Rebecca (2020)

Rebecca (2020)

2020 PG-13 123 Minutes

Romance | Drama | Mystery | Thriller

After a whirlwind romance with a wealthy widower, a naïve bride moves to his family estate but can't escape the haunting shadow of his late wife.

Overall Rating

5 / 10
Verdict: So-So

User Review

  • ScreenZealots


    5 / 10
    There’s something unsettling about “Rebecca,” director Ben Wheatley‘s stylish remake of the 1940 Alfred Hitchcock classic. Although the story mostly stays true to Daphne du Maurier’s novel, the toxic relationship aspect of the plot simply doesn’t feel right within the parameters of a modern feminist society. While it’s a period film that’s set during a time when violence and extra-marital affairs would be considered taboo (the late 1930s), it’s impossible to watch this needless remake and not project your own contemporary sensibilities onto the subject matter. The actions of the main characters are problematic in a much deeper way, to the point they become highly disturbing.

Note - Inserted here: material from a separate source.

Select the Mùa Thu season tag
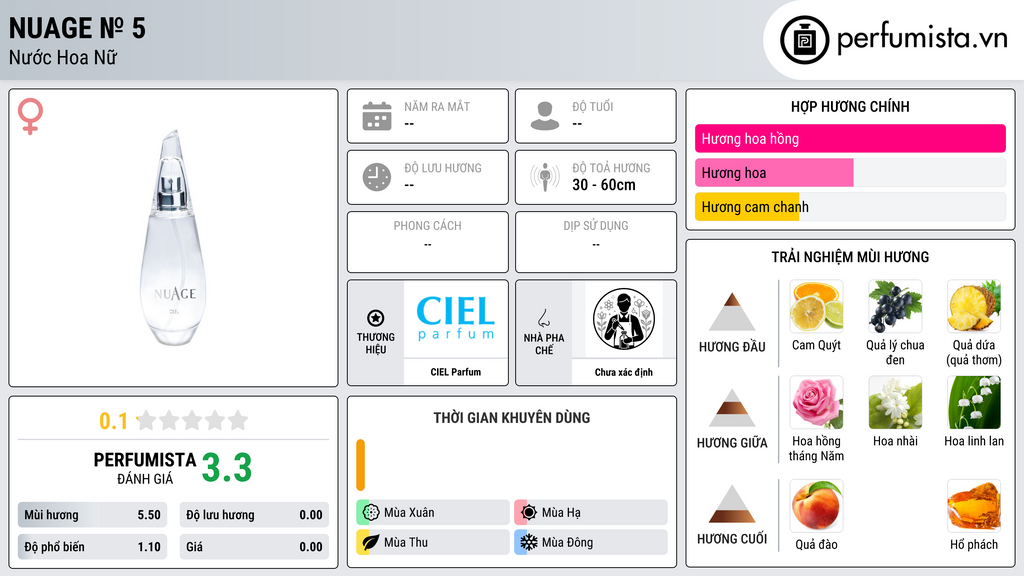The image size is (1024, 576). pos(433,542)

    A young woman (Lily James) is captivated by a whirlwind romance in Monte Carlo with handsome widower Maxim de Winter (Armie Hammer). The two decide on a whim to marry, and Maxim takes her back to his grand family estate on the English coast. The young woman is naive and unschooled in the ways of being a wife, finding herself at odds with the sinister housekeeper Mrs. Danvers (Kristin Scott Thomas) and living in the shadow of Maxim’s first wife, Rebecca. A mystery slowly unravels and the truth is revealed about what really happened to the former lady of the house.

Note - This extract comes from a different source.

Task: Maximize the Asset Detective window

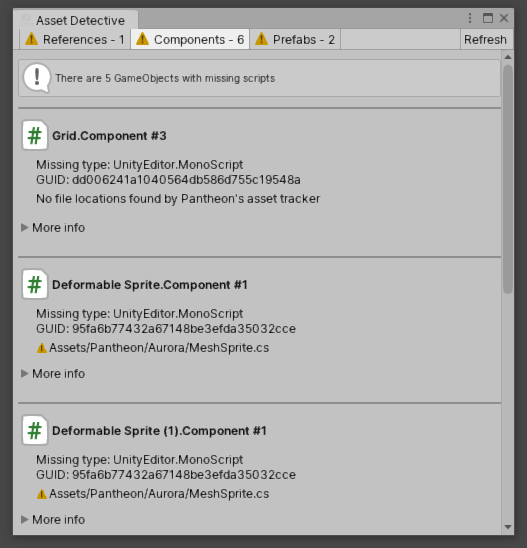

    I didn’t expect this remake to live up to the original, and neither should you. It’s a mostly lackluster interpretation of the story that makes for a tame romantic thriller. There are plenty of beautiful people doing terrible things, but the draggy pacing is tough to endure (even in the midst of some truly lovely costume design and lush cinematography).

    There’s enough suspense to help the old fashioned story feel modern and updated, but “Rebecca” is a project that ambles amongst its own pointlessness.